新・機能性表示制度で市場はこう変わる!(1)

(株)グローバルニュートリショングループ 代表取締役 武田 猛 氏

<米国ダイエタリーサプリメント制度の長所・短所>
 現在、消費者庁で「食品の新たな機能性表示制度」の導入に向けた検討が進められている。政府の規制改革実施計画で示されたとおり、新制度は「その食品の機能性について、国ではなく企業などが自らその科学的根拠を評価したうえで、その旨および機能性を表示できる米国のダイエタリーサプリメントの表示制度を参考にし、企業等の責任において科学的根拠のもとに機能性を表示できるもの」となる。さらに、「一定のルールの下で加工食品および農林水産物それぞれについて、安全性の確保(生産、製造および品質の管理、健康被害情報の収集)も含めた運用が可能な仕組みとすることを念頭に検討を行なう」ことになっている。

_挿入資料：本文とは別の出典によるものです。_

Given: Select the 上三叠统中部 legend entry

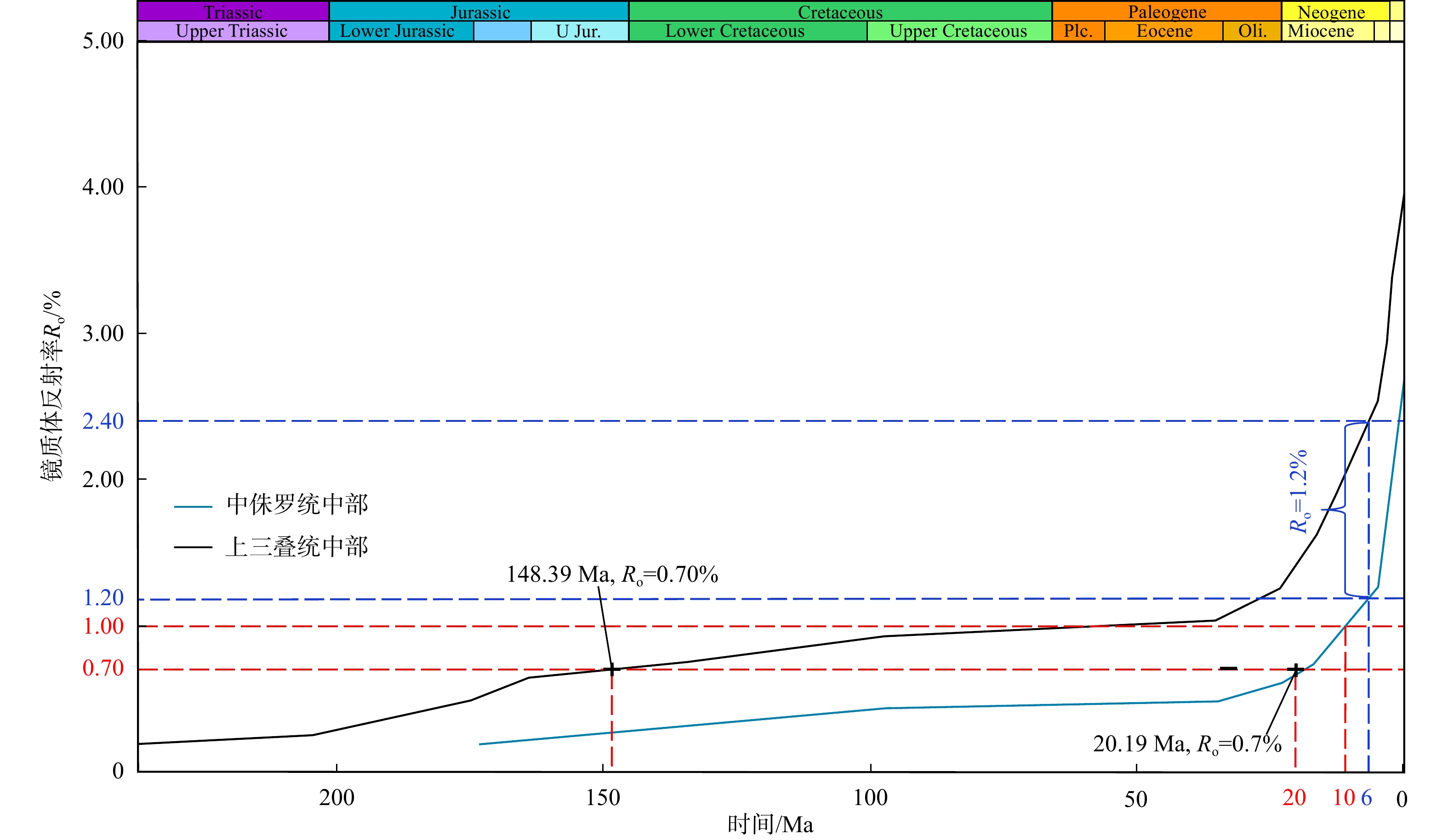Looking at the screenshot, I should tap(296, 546).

 米国のダイエタリーサプリメント制度は1994年に制定され、およそ20年をかけて改良を重ねてきた。それでも、現行の米国制度には問題点が残っている。したがって、米国制度がそのまま日本に導入されることはなく、米国制度の問題点を改善し、日本に合ったかたちに調整されるだろう。しかし、これまで日本では許されなかった一般健康食品の機能性表示の容認が前提であることに変わりはない。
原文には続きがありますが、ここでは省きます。